Extracted records
____________________

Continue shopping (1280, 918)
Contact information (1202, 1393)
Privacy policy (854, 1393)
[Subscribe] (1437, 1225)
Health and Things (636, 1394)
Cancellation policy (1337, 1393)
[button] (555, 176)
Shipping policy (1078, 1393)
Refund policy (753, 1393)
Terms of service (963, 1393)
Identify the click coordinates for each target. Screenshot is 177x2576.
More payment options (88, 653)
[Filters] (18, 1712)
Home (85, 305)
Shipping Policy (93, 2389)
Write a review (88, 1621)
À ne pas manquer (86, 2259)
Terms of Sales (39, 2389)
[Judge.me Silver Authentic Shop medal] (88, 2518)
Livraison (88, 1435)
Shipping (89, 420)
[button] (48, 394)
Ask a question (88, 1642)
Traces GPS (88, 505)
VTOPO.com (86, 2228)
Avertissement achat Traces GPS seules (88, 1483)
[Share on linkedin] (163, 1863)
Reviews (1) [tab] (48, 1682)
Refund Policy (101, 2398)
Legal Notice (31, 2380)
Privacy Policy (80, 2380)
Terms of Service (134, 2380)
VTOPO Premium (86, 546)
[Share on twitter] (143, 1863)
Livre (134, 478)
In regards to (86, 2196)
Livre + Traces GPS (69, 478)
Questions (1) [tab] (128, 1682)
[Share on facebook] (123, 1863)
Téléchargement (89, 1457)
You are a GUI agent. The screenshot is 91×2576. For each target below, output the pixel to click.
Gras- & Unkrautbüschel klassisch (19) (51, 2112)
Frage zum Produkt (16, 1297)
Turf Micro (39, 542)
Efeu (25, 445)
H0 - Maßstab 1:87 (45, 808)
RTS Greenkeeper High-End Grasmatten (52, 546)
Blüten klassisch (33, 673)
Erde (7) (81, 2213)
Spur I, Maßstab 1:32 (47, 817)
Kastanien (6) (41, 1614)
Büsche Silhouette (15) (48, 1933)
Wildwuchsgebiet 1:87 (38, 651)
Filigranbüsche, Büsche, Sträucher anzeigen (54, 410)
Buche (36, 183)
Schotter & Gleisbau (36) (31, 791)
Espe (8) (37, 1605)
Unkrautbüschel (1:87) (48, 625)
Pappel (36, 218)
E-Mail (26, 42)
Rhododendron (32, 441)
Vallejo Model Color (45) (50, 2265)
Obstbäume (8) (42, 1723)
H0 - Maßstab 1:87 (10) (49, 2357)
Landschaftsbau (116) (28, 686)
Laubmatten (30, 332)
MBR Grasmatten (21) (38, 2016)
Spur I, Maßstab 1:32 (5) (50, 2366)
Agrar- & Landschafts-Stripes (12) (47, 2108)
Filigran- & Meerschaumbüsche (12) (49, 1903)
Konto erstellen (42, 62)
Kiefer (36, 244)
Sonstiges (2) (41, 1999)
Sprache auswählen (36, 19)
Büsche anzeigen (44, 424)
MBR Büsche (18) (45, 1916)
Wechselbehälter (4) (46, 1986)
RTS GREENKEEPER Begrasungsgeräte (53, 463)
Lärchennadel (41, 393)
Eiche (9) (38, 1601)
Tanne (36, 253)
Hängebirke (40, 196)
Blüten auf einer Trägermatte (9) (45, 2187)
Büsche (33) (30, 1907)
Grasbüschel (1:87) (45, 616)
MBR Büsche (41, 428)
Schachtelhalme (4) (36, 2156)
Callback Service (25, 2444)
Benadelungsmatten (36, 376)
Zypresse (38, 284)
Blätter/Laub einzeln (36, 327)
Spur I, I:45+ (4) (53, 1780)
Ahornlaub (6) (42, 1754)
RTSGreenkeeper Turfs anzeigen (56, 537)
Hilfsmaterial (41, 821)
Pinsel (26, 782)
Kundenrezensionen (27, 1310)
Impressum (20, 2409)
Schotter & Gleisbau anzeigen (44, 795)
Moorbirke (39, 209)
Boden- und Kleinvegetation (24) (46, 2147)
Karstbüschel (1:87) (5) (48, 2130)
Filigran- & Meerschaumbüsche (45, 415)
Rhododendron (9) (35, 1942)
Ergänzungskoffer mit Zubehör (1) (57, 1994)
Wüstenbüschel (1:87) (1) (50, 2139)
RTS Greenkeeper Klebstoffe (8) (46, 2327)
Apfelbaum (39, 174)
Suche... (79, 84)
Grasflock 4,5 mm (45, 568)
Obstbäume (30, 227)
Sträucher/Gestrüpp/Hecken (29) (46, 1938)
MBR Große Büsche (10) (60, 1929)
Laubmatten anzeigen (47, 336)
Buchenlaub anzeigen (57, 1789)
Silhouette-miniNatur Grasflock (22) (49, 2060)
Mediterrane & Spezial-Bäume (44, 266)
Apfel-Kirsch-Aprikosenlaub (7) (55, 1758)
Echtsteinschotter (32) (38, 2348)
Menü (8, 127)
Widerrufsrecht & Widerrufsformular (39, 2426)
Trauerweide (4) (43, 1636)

____________________

When you reply, retype each line exactly as it appears above.

* _Result below_:
Continue shopping (1280, 918)
Contact information (1202, 1393)
Privacy policy (854, 1393)
[Subscribe] (1437, 1225)
Health and Things (636, 1394)
Cancellation policy (1337, 1393)
[button] (555, 176)
Shipping policy (1078, 1393)
Refund policy (753, 1393)
Terms of service (963, 1393)
Identify the click coordinates for each target. Screenshot is 177x2576.
More payment options (88, 653)
[Filters] (18, 1712)
Home (85, 305)
Shipping Policy (93, 2389)
Write a review (88, 1621)
À ne pas manquer (86, 2259)
Terms of Sales (39, 2389)
[Judge.me Silver Authentic Shop medal] (88, 2518)
Livraison (88, 1435)
Shipping (89, 420)
[button] (48, 394)
Ask a question (88, 1642)
Traces GPS (88, 505)
VTOPO.com (86, 2228)
Avertissement achat Traces GPS seules (88, 1483)
[Share on linkedin] (163, 1863)
Reviews (1) [tab] (48, 1682)
Refund Policy (101, 2398)
Legal Notice (31, 2380)
Privacy Policy (80, 2380)
Terms of Service (134, 2380)
VTOPO Premium (86, 546)
[Share on twitter] (143, 1863)
Livre (134, 478)
In regards to (86, 2196)
Livre + Traces GPS (69, 478)
Questions (1) [tab] (128, 1682)
[Share on facebook] (123, 1863)
Téléchargement (89, 1457)
You are a GUI agent. The screenshot is 91×2576. For each target below, output the pixel to click.
Gras- & Unkrautbüschel klassisch (19) (51, 2112)
Frage zum Produkt (16, 1297)
Turf Micro (39, 542)
Efeu (25, 445)
H0 - Maßstab 1:87 (45, 808)
RTS Greenkeeper High-End Grasmatten (52, 546)
Blüten klassisch (33, 673)
Erde (7) (81, 2213)
Spur I, Maßstab 1:32 (47, 817)
Kastanien (6) (41, 1614)
Büsche Silhouette (15) (48, 1933)
Wildwuchsgebiet 1:87 (38, 651)
Filigranbüsche, Büsche, Sträucher anzeigen (54, 410)
Buche (36, 183)
Schotter & Gleisbau (36) (31, 791)
Espe (8) (37, 1605)
Unkrautbüschel (1:87) (48, 625)
Pappel (36, 218)
E-Mail (26, 42)
Rhododendron (32, 441)
Vallejo Model Color (45) (50, 2265)
Obstbäume (8) (42, 1723)
H0 - Maßstab 1:87 (10) (49, 2357)
Landschaftsbau (116) (28, 686)
Laubmatten (30, 332)
MBR Grasmatten (21) (38, 2016)
Spur I, Maßstab 1:32 (5) (50, 2366)
Agrar- & Landschafts-Stripes (12) (47, 2108)
Filigran- & Meerschaumbüsche (12) (49, 1903)
Konto erstellen (42, 62)
Kiefer (36, 244)
Sonstiges (2) (41, 1999)
Sprache auswählen (36, 19)
Büsche anzeigen (44, 424)
MBR Büsche (18) (45, 1916)
Wechselbehälter (4) (46, 1986)
RTS GREENKEEPER Begrasungsgeräte (53, 463)
Lärchennadel (41, 393)
Eiche (9) (38, 1601)
Tanne (36, 253)
Hängebirke (40, 196)
Blüten auf einer Trägermatte (9) (45, 2187)
Büsche (33) (30, 1907)
Grasbüschel (1:87) (45, 616)
MBR Büsche (41, 428)
Schachtelhalme (4) (36, 2156)
Callback Service (25, 2444)
Benadelungsmatten (36, 376)
Zypresse (38, 284)
Blätter/Laub einzeln (36, 327)
Spur I, I:45+ (4) (53, 1780)
Ahornlaub (6) (42, 1754)
RTSGreenkeeper Turfs anzeigen (56, 537)
Hilfsmaterial (41, 821)
Pinsel (26, 782)
Kundenrezensionen (27, 1310)
Impressum (20, 2409)
Schotter & Gleisbau anzeigen (44, 795)
Moorbirke (39, 209)
Boden- und Kleinvegetation (24) (46, 2147)
Karstbüschel (1:87) (5) (48, 2130)
Filigran- & Meerschaumbüsche (45, 415)
Rhododendron (9) (35, 1942)
Ergänzungskoffer mit Zubehör (1) (57, 1994)
Wüstenbüschel (1:87) (1) (50, 2139)
RTS Greenkeeper Klebstoffe (8) (46, 2327)
Apfelbaum (39, 174)
Suche... (79, 84)
Grasflock 4,5 mm (45, 568)
Obstbäume (30, 227)
Sträucher/Gestrüpp/Hecken (29) (46, 1938)
MBR Große Büsche (10) (60, 1929)
Laubmatten anzeigen (47, 336)
Buchenlaub anzeigen (57, 1789)
Silhouette-miniNatur Grasflock (22) (49, 2060)
Mediterrane & Spezial-Bäume (44, 266)
Apfel-Kirsch-Aprikosenlaub (7) (55, 1758)
Echtsteinschotter (32) (38, 2348)
Menü (8, 127)
Widerrufsrecht & Widerrufsformular (39, 2426)
Trauerweide (4) (43, 1636)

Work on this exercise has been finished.